To do:
Set down a word-for-word copy of the data below, limited to the lines from the first through the line with "Given: Click the".

Exercise inputs:
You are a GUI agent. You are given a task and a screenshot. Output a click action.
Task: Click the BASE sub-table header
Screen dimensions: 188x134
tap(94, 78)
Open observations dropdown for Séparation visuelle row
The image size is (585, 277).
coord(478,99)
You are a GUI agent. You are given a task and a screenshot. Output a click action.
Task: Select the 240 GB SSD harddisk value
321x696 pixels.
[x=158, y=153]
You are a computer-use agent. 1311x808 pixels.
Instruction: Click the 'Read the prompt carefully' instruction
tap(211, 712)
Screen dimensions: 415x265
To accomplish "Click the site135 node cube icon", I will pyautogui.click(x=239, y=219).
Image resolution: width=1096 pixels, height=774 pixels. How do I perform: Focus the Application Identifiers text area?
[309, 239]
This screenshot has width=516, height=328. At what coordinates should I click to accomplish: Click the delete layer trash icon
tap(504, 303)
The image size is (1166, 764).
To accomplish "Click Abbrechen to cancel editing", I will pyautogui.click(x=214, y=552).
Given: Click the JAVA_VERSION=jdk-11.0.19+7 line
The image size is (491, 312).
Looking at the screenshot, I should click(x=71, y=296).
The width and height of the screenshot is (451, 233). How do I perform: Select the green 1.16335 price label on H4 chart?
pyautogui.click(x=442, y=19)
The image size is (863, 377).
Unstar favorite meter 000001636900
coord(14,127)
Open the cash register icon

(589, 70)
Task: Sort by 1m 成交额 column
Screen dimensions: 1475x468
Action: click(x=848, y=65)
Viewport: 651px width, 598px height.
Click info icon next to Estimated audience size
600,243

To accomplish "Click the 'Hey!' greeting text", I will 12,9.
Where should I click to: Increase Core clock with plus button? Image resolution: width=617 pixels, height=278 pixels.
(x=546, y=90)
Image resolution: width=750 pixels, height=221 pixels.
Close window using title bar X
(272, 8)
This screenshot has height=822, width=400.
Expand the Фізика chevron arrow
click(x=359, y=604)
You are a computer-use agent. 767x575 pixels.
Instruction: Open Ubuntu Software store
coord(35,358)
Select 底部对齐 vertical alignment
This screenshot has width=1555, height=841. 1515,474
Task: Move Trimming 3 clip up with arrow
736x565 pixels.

Output:
You are a GUI agent. You are given a task and a screenshot. Output a click action.
Task: Click the BASE sub-table header
Screen dimensions: 188x134
tap(94, 78)
Open observations dropdown for Séparation visuelle row
The image size is (585, 277).
coord(478,99)
You are a GUI agent. You are given a task and a screenshot. Output a click action.
Task: Select the 240 GB SSD harddisk value
321x696 pixels.
[x=158, y=153]
You are a computer-use agent. 1311x808 pixels.
Instruction: Click the 'Read the prompt carefully' instruction
tap(211, 712)
Screen dimensions: 415x265
To accomplish "Click the site135 node cube icon", I will pyautogui.click(x=239, y=219).
Image resolution: width=1096 pixels, height=774 pixels. How do I perform: Focus the Application Identifiers text area?
[309, 239]
This screenshot has width=516, height=328. At what coordinates should I click to accomplish: Click the delete layer trash icon
tap(504, 303)
The image size is (1166, 764).
To accomplish "Click Abbrechen to cancel editing", I will pyautogui.click(x=214, y=552).
Given: Click the JAVA_VERSION=jdk-11.0.19+7 line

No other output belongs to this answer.